I am using ARMv7 Processor rev 4 (v7l)

Rora answered 25/6, 2013 at 12:44 Comment(2)
See: label and label... and all the duplicates I marked there. The ARM only supports 8bit constants rotated by a multiple of two. In order to support a constant like you have, the syntax ldr r0,=0x804c000 is used. The assembler maintains a literal pool and place the constant there. A PC relative addressing is used to load the constant. Use the directive .ltorg to dump the pool in your assembler.Ludmilla
because ARM is risc, and x86 is cisc and because they are simply different instruction sets, only a small percentage of the x86 code will "port" directly one to one. It may take multiple ARM instructions per x86 (and at times vice versa, one arm instruction for a group of x86 instructions). all processors will have similar things like register indirect addressing, and yes those two are functionally the same.Lindbergh
A
2

Answer to Question 1

The MOV instruction on ARM only has 12 bits available for an immediate value, and those bits are used this way: 8 bits for value, and 4 bits to specify the number of rotations to the right (the number of rotations is multiplied by 2, to increase the range).

This means that only a limited number of values can be used with that instruction. They are:

  • 0-255
  • 256, 260, 264,..., 1020
  • 1024, 1040, 1056, ..., 4080
  • etc

And so on. You are getting that error because your constant can't be created using the 8 bits + rotations. You can load that value onto the register following instruction:

LDR r0, =0x0804c000

Notice that this is a pseudo-instruction though. The assembler will basically put that constant somewhere in your code and load it as a memory location with some offset to the PC (program counter).

Answer to question 2

Yes those instructions are equivalent.

Anklebone answered 25/6, 2013 at 13:51 Comment(6)
Thanks. When I try LDR r0, =0x0804c000. Here is the assembler message: offset out of rangeRora
Put a .ltorg somewhere close to where you are loading that value. This will put the literal pool there, which should solve the offset problem.Anklebone
.ltorg is exactly what I described. It is a literal pool; constant data the assembler places to satisfy the ldr r0,=0x804c000 request. Maybe relocation in ARM assembler helps? Or Arm op-codes and .ltorg in gnu-assembler manual. Just add the text .ltorg after a sub-routine return on occasion, and that is all you have to know.Ludmilla
@artlessnoise: Thanks. Just one question: If I want to load the data from r0 to another register, I would do LDR R1,[R0].The value of R0 being 0x0804c000. On the same lines as described previously, I would try to do LDR =R1,[R0]Rora
Sorry, I meant to put my comment in the under the main question. Anyways, use ADD, not LDR. The ARM is a RISC CPU and has specific load and store instructions. You can not do memory to register type operations. I guess 0x0804c000 is an address? If it was a structure address, then you could do ldr r1, [R0, #offset]. That would add a value and get the address there. If 0x0804c000 is some register data then, add r1, r0, #const could work. Here #const has the same restrictions as the mov, an eight bit rotate right by multiple of two; all ARM codes are 32bit, no roomLudmilla
Got it. it was my mistake. I could do MOV R1,R0;. I will now check the disassembler and register info.Rora
L
7

Trying to learn arm by looking at x86 is not a good idea one is CISC and quite ugly the other is RISC and much cleaner.. Just learn ARM by looking at the instruction set reference in the architectural reference manual. Look up the mov instruction the add instruction, etc.
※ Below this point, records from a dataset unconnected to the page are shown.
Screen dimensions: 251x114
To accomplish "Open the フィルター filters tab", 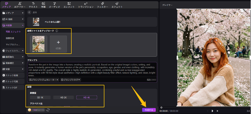I will pyautogui.click(x=102, y=4).
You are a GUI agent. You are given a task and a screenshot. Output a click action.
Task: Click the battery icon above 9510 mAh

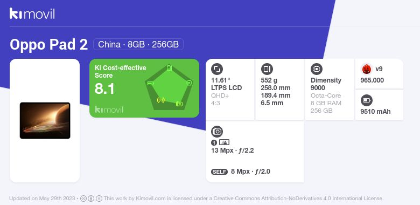[367, 101]
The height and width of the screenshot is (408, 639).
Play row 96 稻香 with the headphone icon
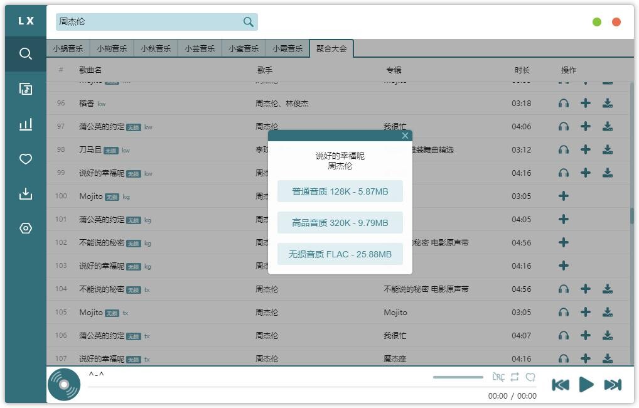[564, 103]
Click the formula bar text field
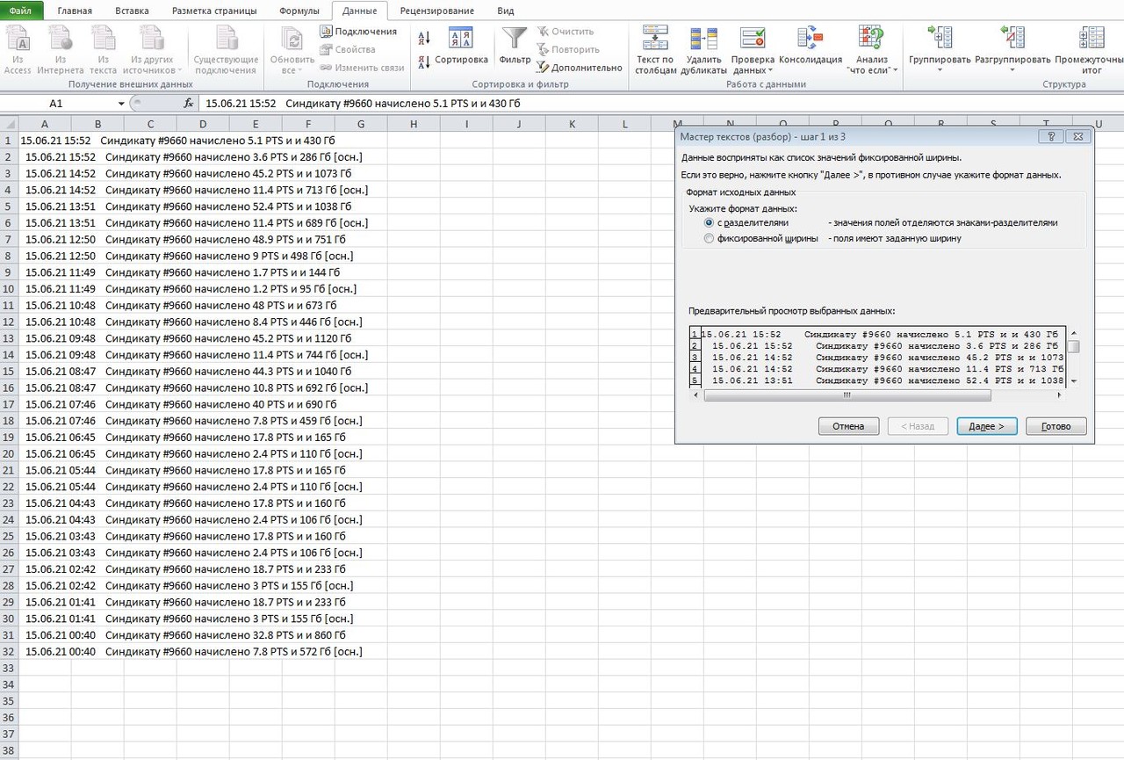This screenshot has width=1124, height=760. point(660,103)
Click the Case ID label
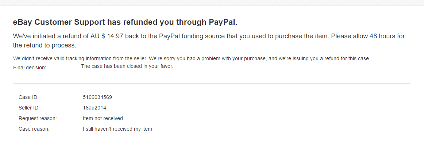Viewport: 424px width, 146px height. pos(28,97)
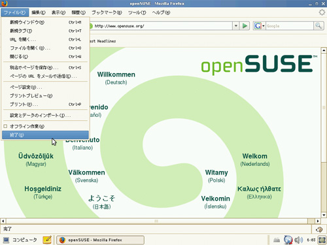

ARM doesnt use intel syntax it uses ARM syntax.

Dont learn by using inline assembly, write real assembly. Use an instruction set simulator first not hardware.

ARM, Mips and others aim for fixed word length. So how would you for example fit an instruction that says move some immediate to a register, specify the register, and fit the 32 bit immediate all in 32 bits? not possible. So for fixed length instruction sets you cannot simply load any immediate you want into any register. You must read up on the rules for that instruction set. mips allows for 16 bit immediates, arm for 8 plus or minus depending on the flavor of arm instruction set and the instruction. mips limits where you can put those 16 bits either high or low, arm lets you put those 8 bits anywhere in the 32 bit register depending on the flavor of arm instruction set (arm, thumb, thumb2 extensions).
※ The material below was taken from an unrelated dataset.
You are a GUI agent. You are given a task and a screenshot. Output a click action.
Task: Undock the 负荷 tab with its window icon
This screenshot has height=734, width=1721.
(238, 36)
As with most assembly languages you can solve this problem by doing something like this

ldr r0,my_value
...
my_value: .word 0x12345678

With CISC that immediate is simply tacked onto the instruciton, so whether it 0 bytes a way or 20 bytes away it is still there with either approach.

ARM assemblers also generally allow you this shortcut:

ldr r0,=something
...
something:

which says load r0 with the ADDRESS of something, not the contents at that location but the address (like an lea)

But that lends itself to this immediate shortcut

ldr r0,=0x12345678

which if supported by the assembler will allocate a memory location to hold the value and generate a ldr r0,[pc,offset] instruction to read it. If the immediate is within the rules for a mov then the assembler might optimize it into a mov rd,#immediate.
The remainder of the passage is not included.